Hypothesize the clusters corresponding to each of the different clusters in the table:

Cell Type	Clusters
CD14+ monocytes	1, 3
FCGR3A+ monocytes	10
Conventional dendritic cells	14
Plasmacytoid dendritic cells	16
Marcrophages	-
B cells	?
T cells	?
CD4+ T cells	?
CD8+ T cells	?
NK cells	?
Megakaryocytes	?
Erythrocytes	?
Unknown	?

Note

If any cluster appears to contain two separate cell types, it’s helpful to increase our clustering resolution to properly subset the clusters. Alternatively, if we still can’t separate out the clusters using increased resolution, then it’s possible that we had used too few principal components such that we are just not separating out these cell types of interest. To inform our choice of PCs, we could look at our PC gene expression overlapping the UMAP plots and determine whether our cell populations are separating by the PCs included.

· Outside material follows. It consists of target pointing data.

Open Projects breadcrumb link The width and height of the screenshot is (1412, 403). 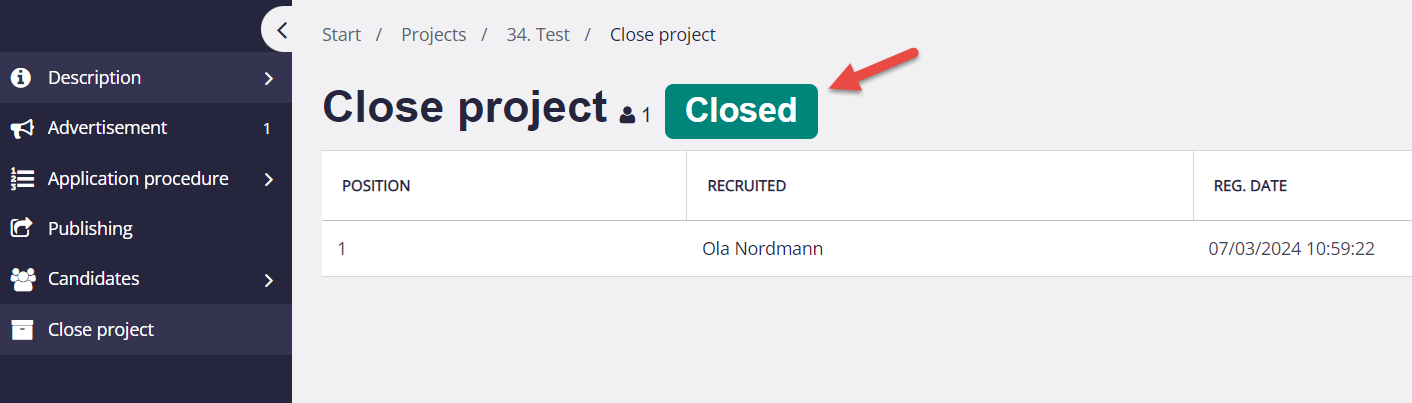[434, 34]
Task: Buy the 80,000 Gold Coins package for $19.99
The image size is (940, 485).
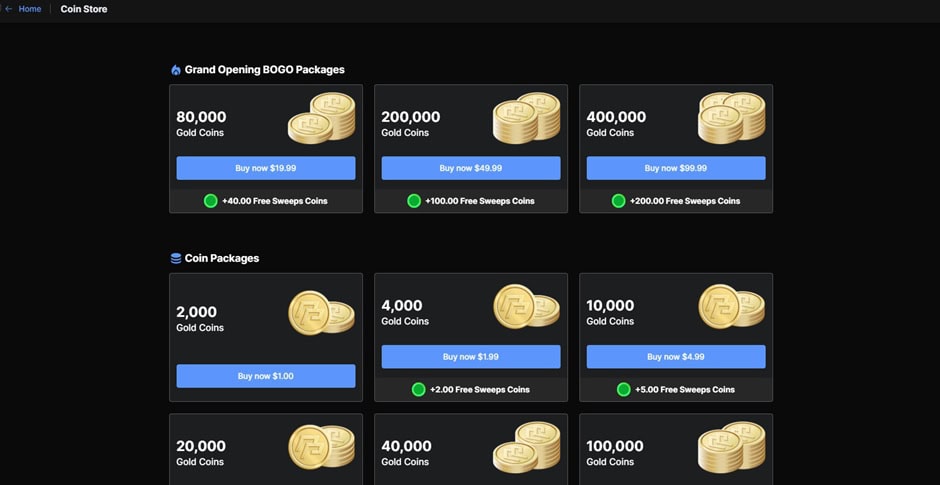Action: click(x=266, y=168)
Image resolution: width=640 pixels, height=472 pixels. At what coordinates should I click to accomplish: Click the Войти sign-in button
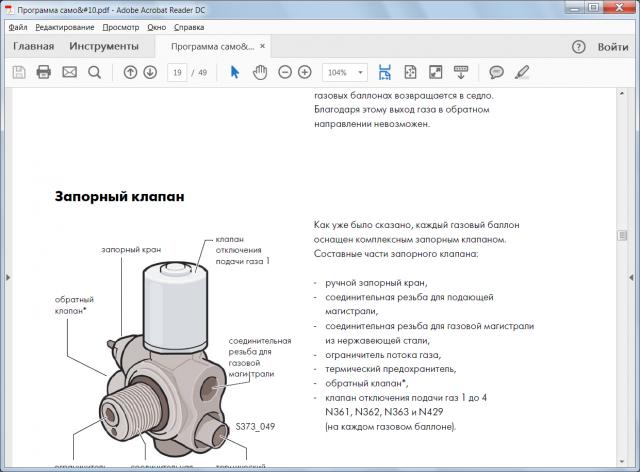pyautogui.click(x=612, y=47)
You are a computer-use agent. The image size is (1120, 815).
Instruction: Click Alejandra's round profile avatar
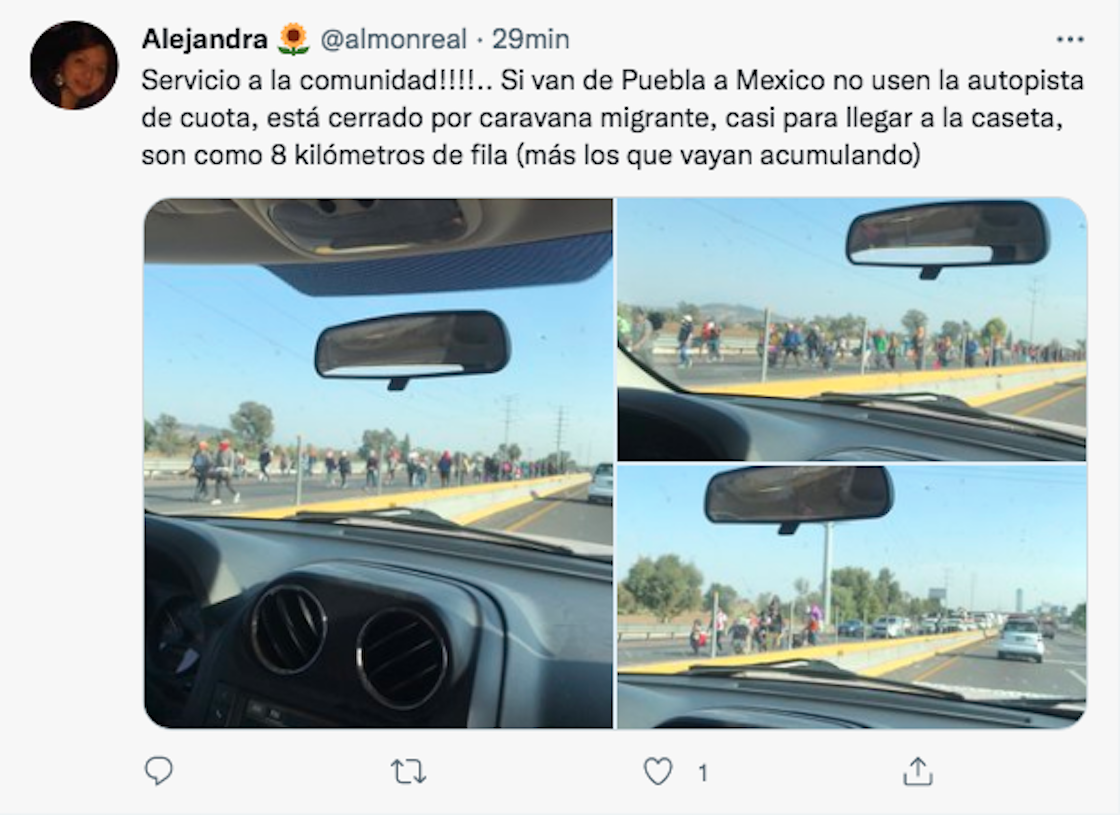pyautogui.click(x=74, y=65)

Now we have a decent idea as to the cell types corresponding to the majority of the clusters, but some questions remain:

T cell markers appear to be highly expressed in may clusters. How can we differentiate and subset the larger group into smaller subset of cells?
Do the clusters corresponding to the same cell types have biologically meaningful differences? Are there subpopulations of these cell types?
Can we acquire higher confidence in these cell type identities by identifying other marker genes for these clusters?

Marker identification analysis can help us address all of these questions!!

The next step will be to perform marker identification analysis, which will output the genes that significantly differ in expression between clusters. Using these genes we can determine or improve confidence in the identities of the clusters/subclusters.